Elizabeth Bowen
in 1946: her review of Marjory
Fleming by Oriel Malet appeared in the Tatler on
12 June.
Until I read Oriel Malet's Marjory Fleming,
my ideas about Marjory were of the haziest. The
little girl's Journals and her collection of verses,
which could have given her substantiality, were
unknown to me possibly I shrank from the
sentimental myth surrounding any wonder-child who
has died young . . .
However, she was not 'too good for this world',
which she loved, during her eight years and eleven
months in it, with a sturdy and sometimes troubling
passion. Lively, healthy, greedy and gay, though
with interludes of savage contrary melancholy,
she lived with intensity. . . Such, at least, is
the Marjory whom Miss Malet (with what I instinctively
feel to be a true, an almost psychic perception)

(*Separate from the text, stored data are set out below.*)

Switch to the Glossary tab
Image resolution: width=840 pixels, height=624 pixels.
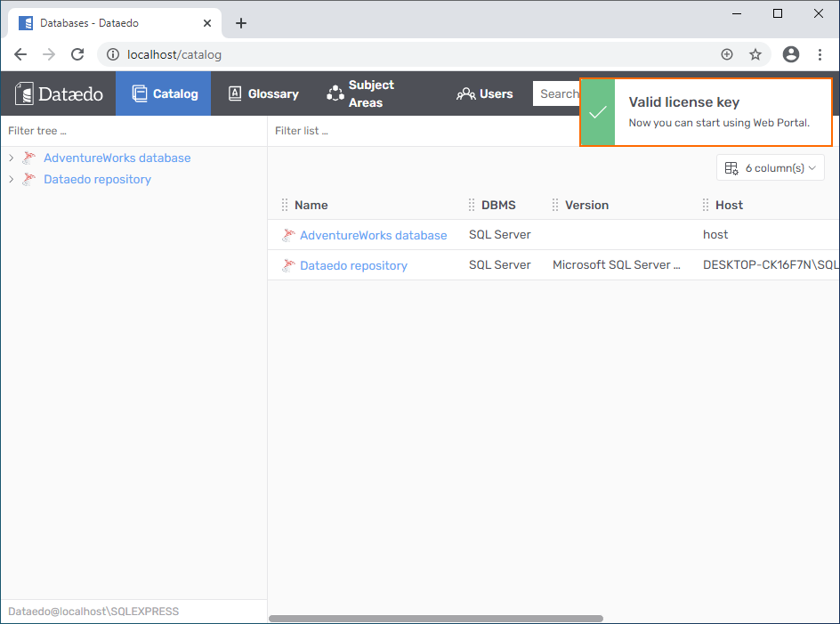pos(263,93)
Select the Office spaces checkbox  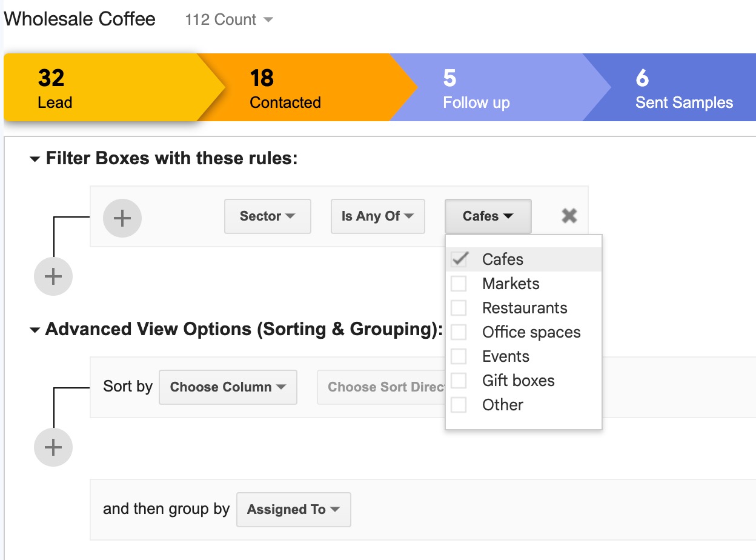(460, 332)
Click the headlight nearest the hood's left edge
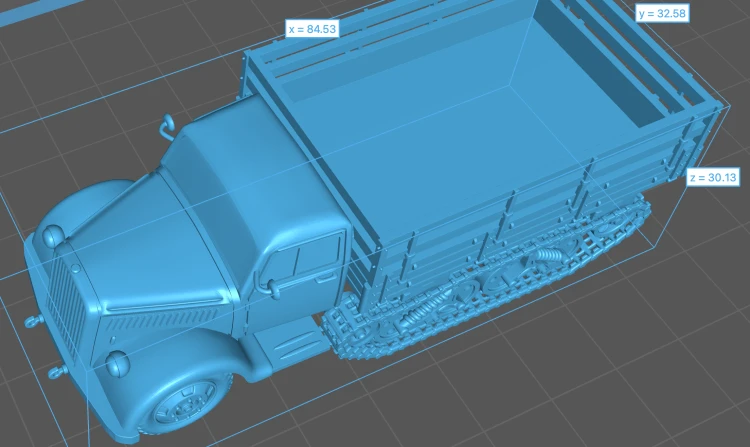This screenshot has height=447, width=750. click(53, 236)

brings to life for us. Or, rather, we are made
conscious of the life that was Marjory Fleming's.
That is Marjory Fleming's for in these
pages, undimmed by mists of the past, we enter
the immortal 'now' of a child.
Isabella Keith first met as the lovely,
fashionable, seventeen-year-old Edinburgh cousin
who came to visit at Kirkcaldy was the love
of Marjory's life: the separation from Isabella
was one of those major tragedies which one cannot
write off as a mere childish grief.
Marjory was born at Kirkcaldy in 1803; and died
there child to the last, of a childish illness some
months after her return from Edinburgh in 1811.
She embraced sorrow with her whole nature, as she
embraced joy. She was one of a family of three
(a baby sister was born during the three years
when Marjory was away with the Keiths in Edinburgh),
and her parents were loving, intelligent and wise though
I think one must feel that they failed in judgement
in insisting on her return home being taken
from Isabella tore the most delicate fibres of
her nature. Mrs Fleming, though she did her best
at once to conceal the fact, was jealous of Isabella:
and, of course, it could be said that a fascinating
young woman with her own life to lead ought not
to be giving up all her time to the teaching and
charge of a small child.
Marjory, for her part, did torment herself with
the idea that she was wicked and unnatural in loving
Isabella more than her own parents; her terrifying
moods, which from time to time swept like tornadoes
through the Keiths' Charlotte Square house, were
the outcome of what would now be called conflict.
Every scene of her happiness with Isabella most
of all Braehead, where the two spent summers visiting
the Craufurds was intensely dear to her.
Outside this association, however, was the love
for Nature for its own sake rivers, gardens,
woods, windy seashores. The temperament of a poet,
the vehemence of a lover, was carried round town
and country alike inside the sturdy body of this
little girl. No, Marjory, though she had an attractive
young-animal grace, was not even pretty. She had
a hearty appetite, was a bit of a bully (the terror
of nice little girls who were asked to tea), and
was, most human of all, by no means above showing
off. In fact, it is her charm, to me, that she
lacked the outfit of the idealisable 'romantic'
child.
Marjory Fleming is a book I recommend to
all those who are not afraid to know and love children
as they are...I should like to thank Miss Malet:
my life seems richer for knowing this little girl.